EXERCISE :: Only the lines from the beginning of the data through the line holding "Click the horizontal" belong in the answer, printed exactly and without pictures.

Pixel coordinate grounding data
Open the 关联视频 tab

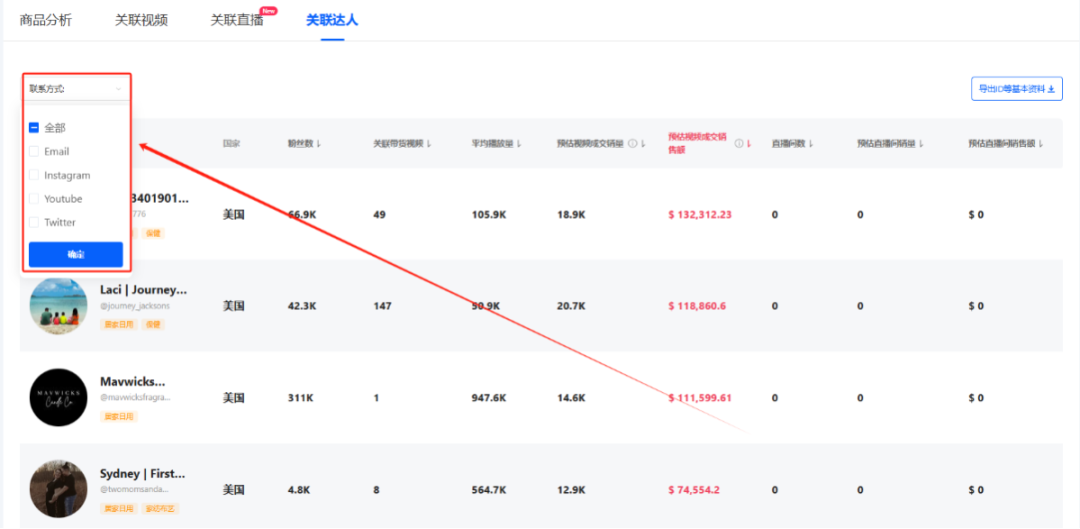point(141,20)
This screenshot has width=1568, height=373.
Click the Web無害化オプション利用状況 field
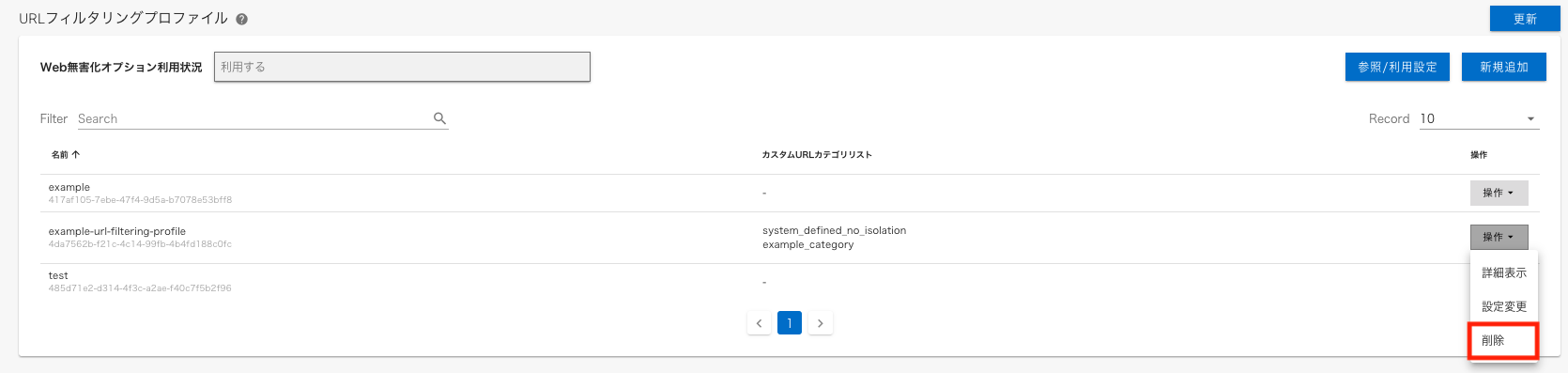pos(402,67)
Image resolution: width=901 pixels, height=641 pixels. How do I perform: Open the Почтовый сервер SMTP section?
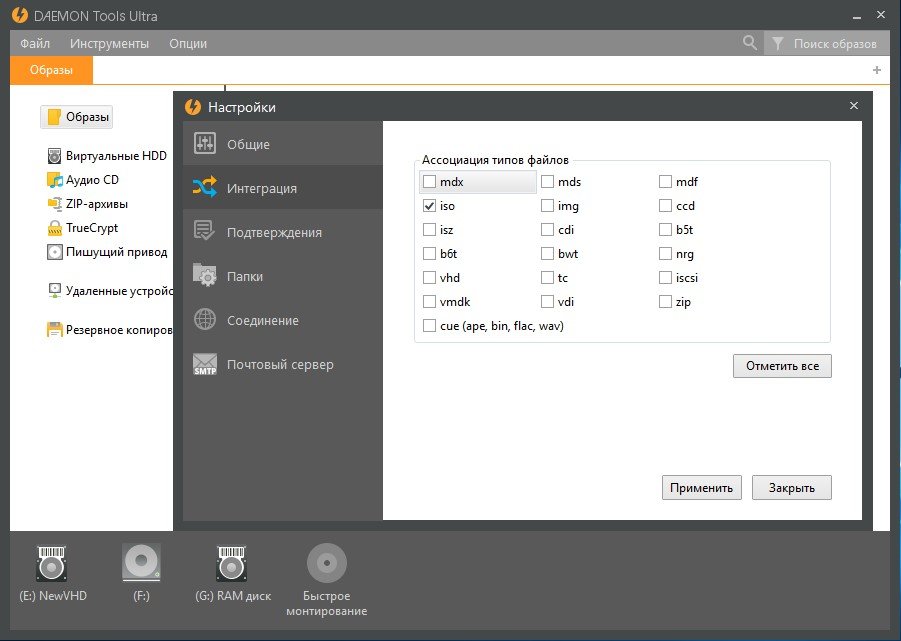(x=282, y=364)
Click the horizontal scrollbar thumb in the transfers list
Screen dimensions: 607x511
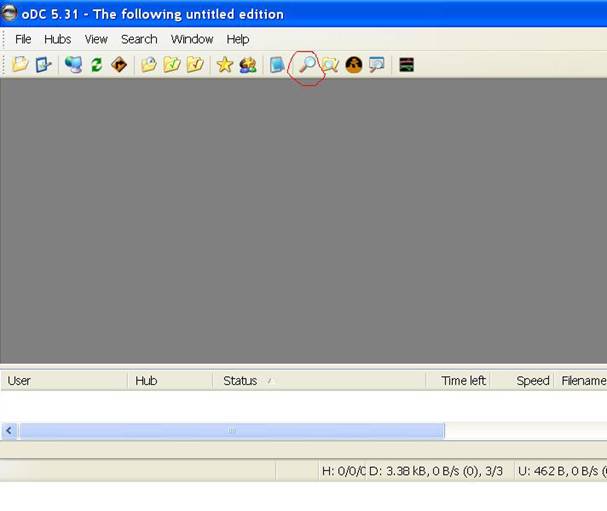[x=231, y=431]
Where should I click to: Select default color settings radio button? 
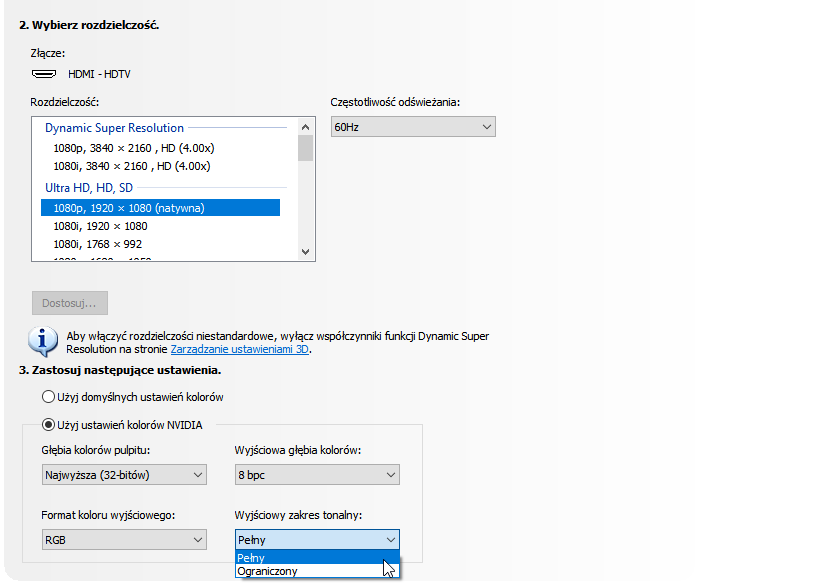click(x=48, y=397)
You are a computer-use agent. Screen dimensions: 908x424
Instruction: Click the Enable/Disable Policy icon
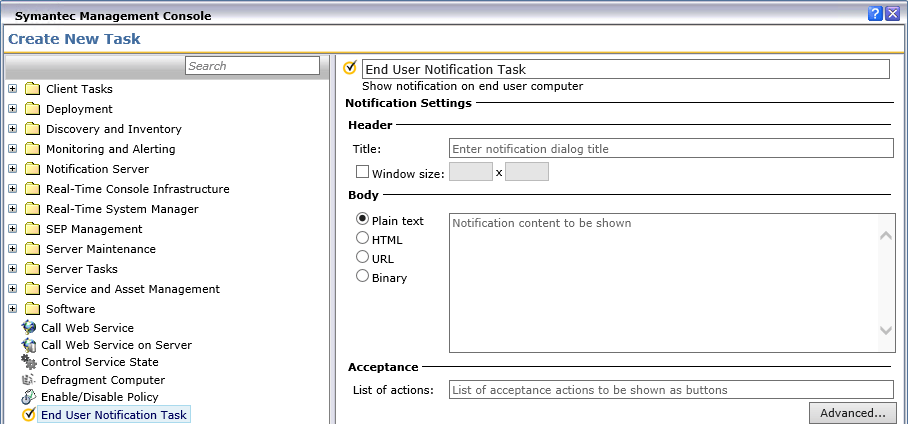pos(28,397)
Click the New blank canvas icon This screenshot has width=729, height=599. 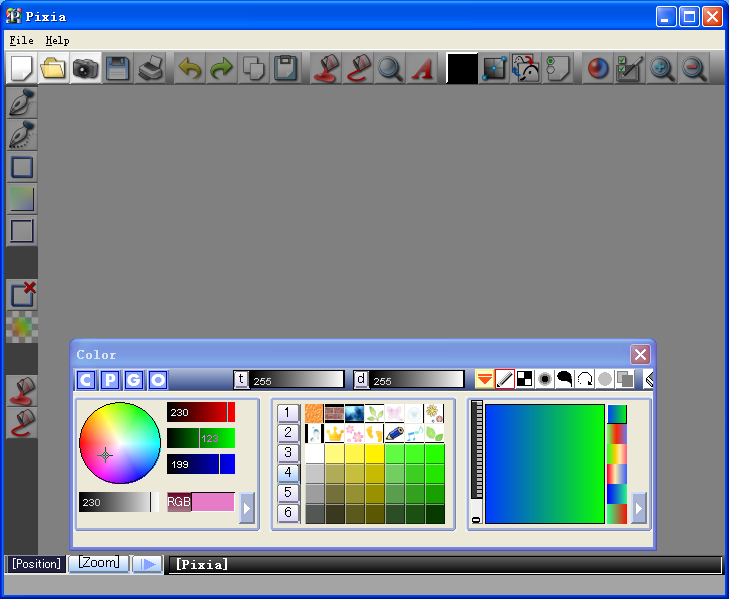[x=21, y=68]
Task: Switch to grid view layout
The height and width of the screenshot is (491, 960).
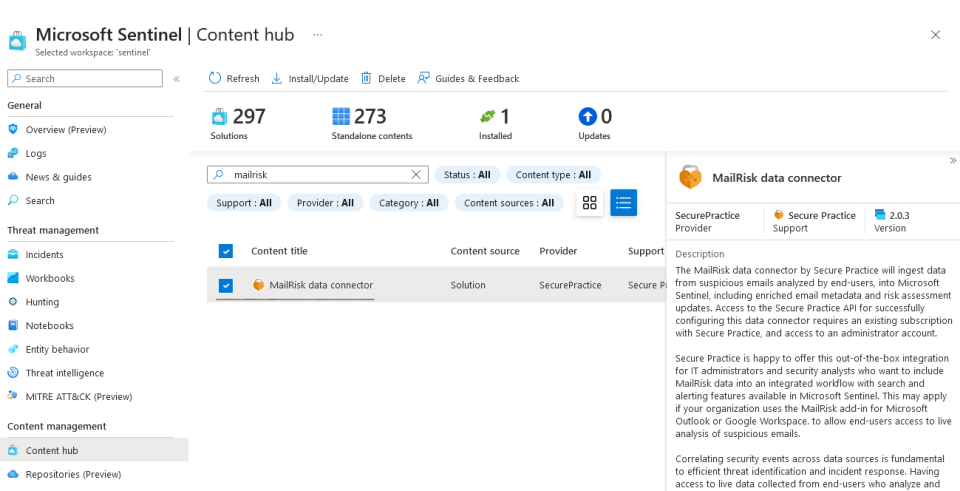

WRITTEN RESPONSE ::
Open the 关联视频 tab

point(141,20)
This screenshot has width=1568, height=373.
Click the Web無害化オプション利用状況 field
pos(402,67)
Image resolution: width=901 pixels, height=641 pixels. How do I perform: Open the Почтовый сервер SMTP section?
(x=282, y=364)
Click the horizontal scrollbar thumb in the transfers list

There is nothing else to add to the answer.